The ACLU argued that Amodei’s staff’s retaliated against Christiansen, who was punished for exercising his First Amendment rights. The organization is acting on the student’s behalf and trying to get his school record cleared.

“It was inappropriate and unbecoming of your Congressional office to seek to have this student punished,” the ACLU letter said. “You owe this student a public apology for retaliating against him by enlisting the school to punish him on your behalf.”

Amodei has said he doesn’t plan to apologize because he doesn't believe his office did anything wrong.

As a staunch proponent of gun rights, Amodei has said that he is open to supporting legislation to add school-security personnel, ban bump stocks, raise the age to buy long guns and improve background checks. But he is wary of those seeking to take political advantage of the issue.

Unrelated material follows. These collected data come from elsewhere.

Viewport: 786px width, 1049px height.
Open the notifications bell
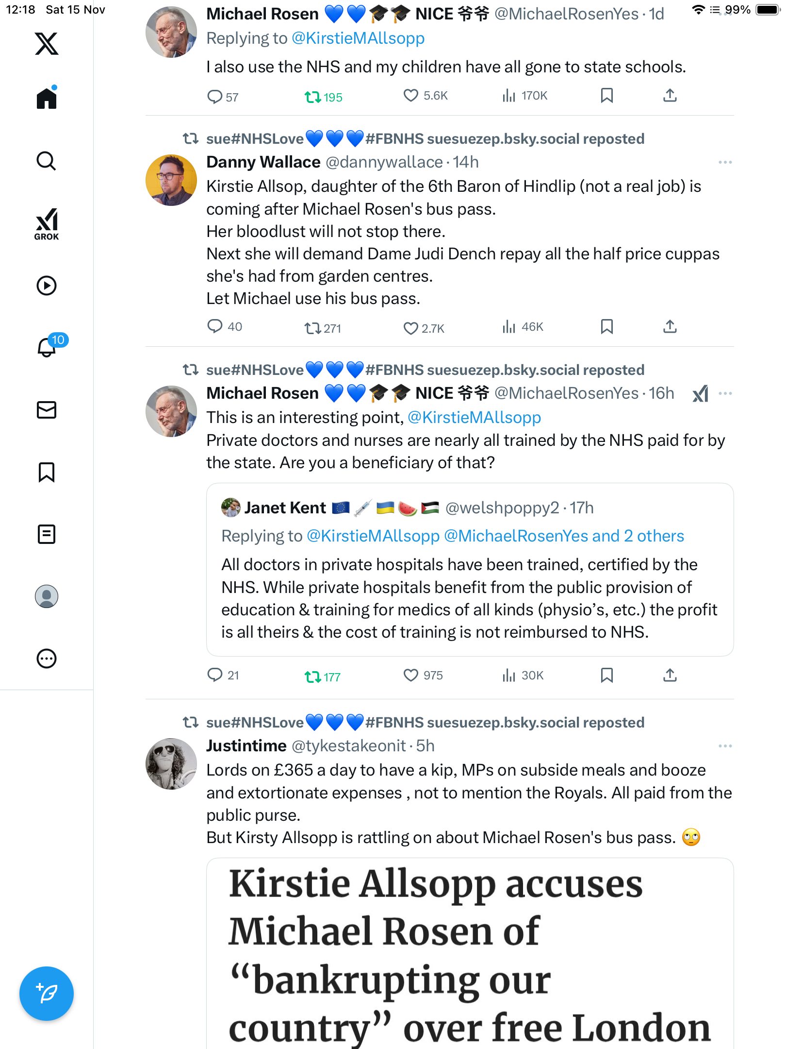coord(47,347)
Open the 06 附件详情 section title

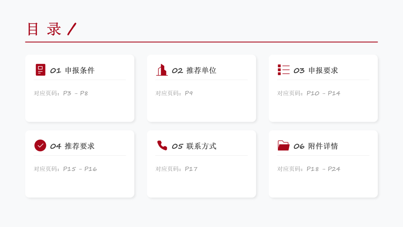[x=316, y=146]
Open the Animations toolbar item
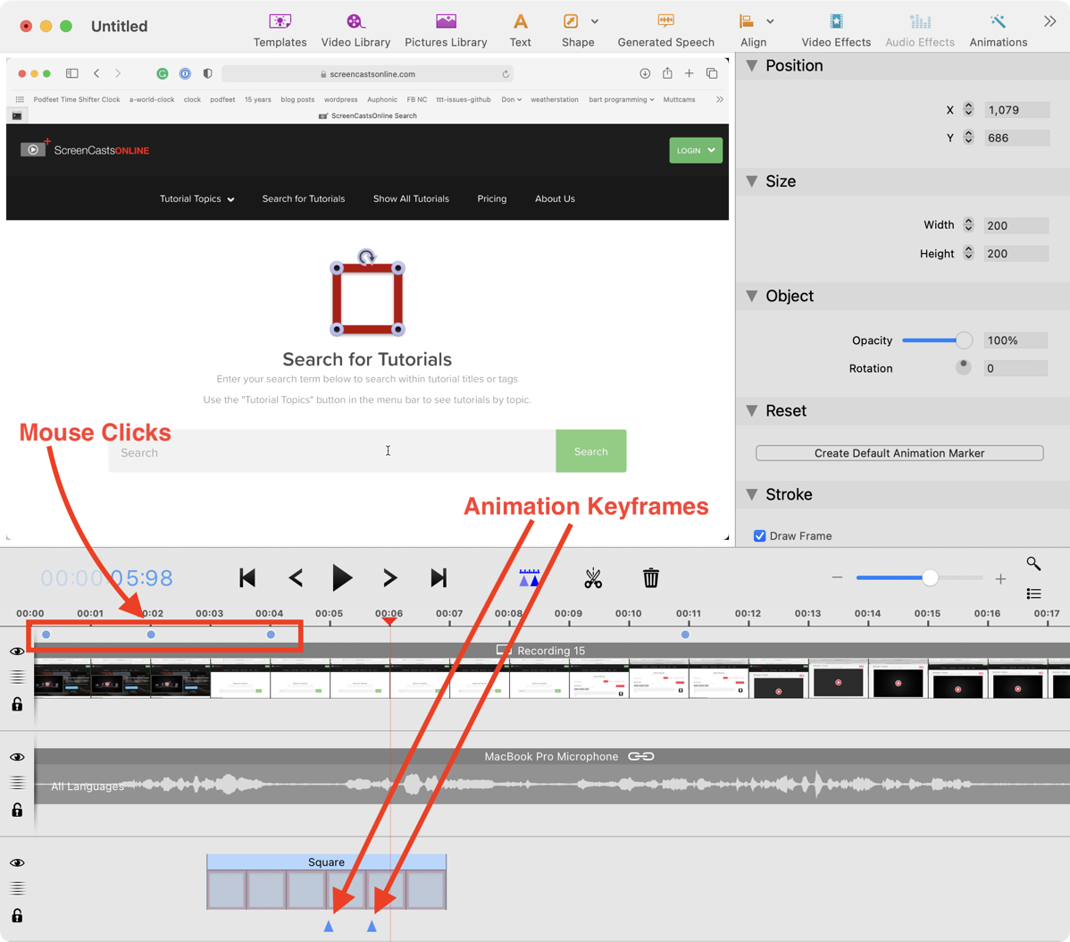The width and height of the screenshot is (1070, 942). pyautogui.click(x=998, y=29)
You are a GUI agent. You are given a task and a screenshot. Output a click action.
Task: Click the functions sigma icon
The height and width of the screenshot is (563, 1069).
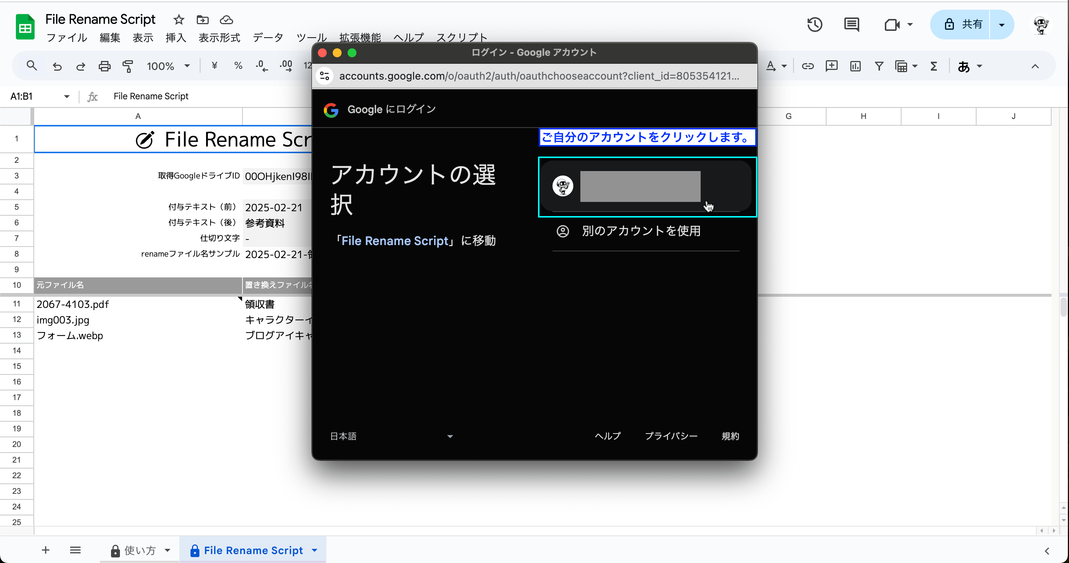[x=934, y=66]
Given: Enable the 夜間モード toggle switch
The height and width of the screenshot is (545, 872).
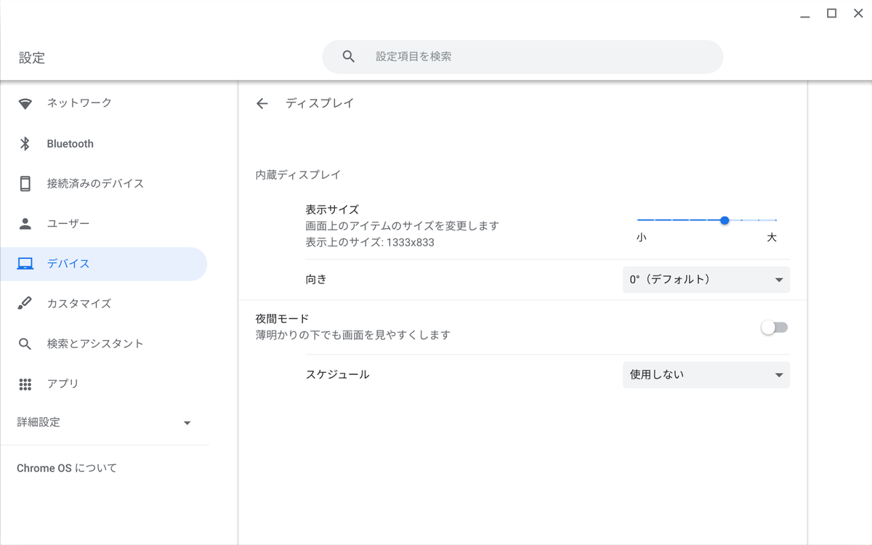Looking at the screenshot, I should point(774,328).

“If the objective is really school safety, then good,” Amodei said. “If the objective is to abolish the Second Amendment, then not so good.”
The ACLU Nevada's executive director, Tod Story, responded to Amodei Thursday evening.

“We at the ACLU of Nevada and the public would certainly welcome Congressman Amodei’s justification of his office’s retaliation against his constituent. While congressional staffers do have First Amendment rights, they do not have rights to retaliate against constituents by exposing their confidential conversations and communications," Story said. "Every constituent petitions the government with an expectation of privacy, if their opinion is to be made public, that choice is the constituents to make, not the Congressman’s or his staff’s. The oath the congressman swore to uphold applies to every constituent, not just the ones with whom he agrees. If Congressman Amodei does not believe constituent communications are private and confidential, his constituents should take heed.”

This story has been updated with a comment from ACLU Nevada Executive Director Tod Story.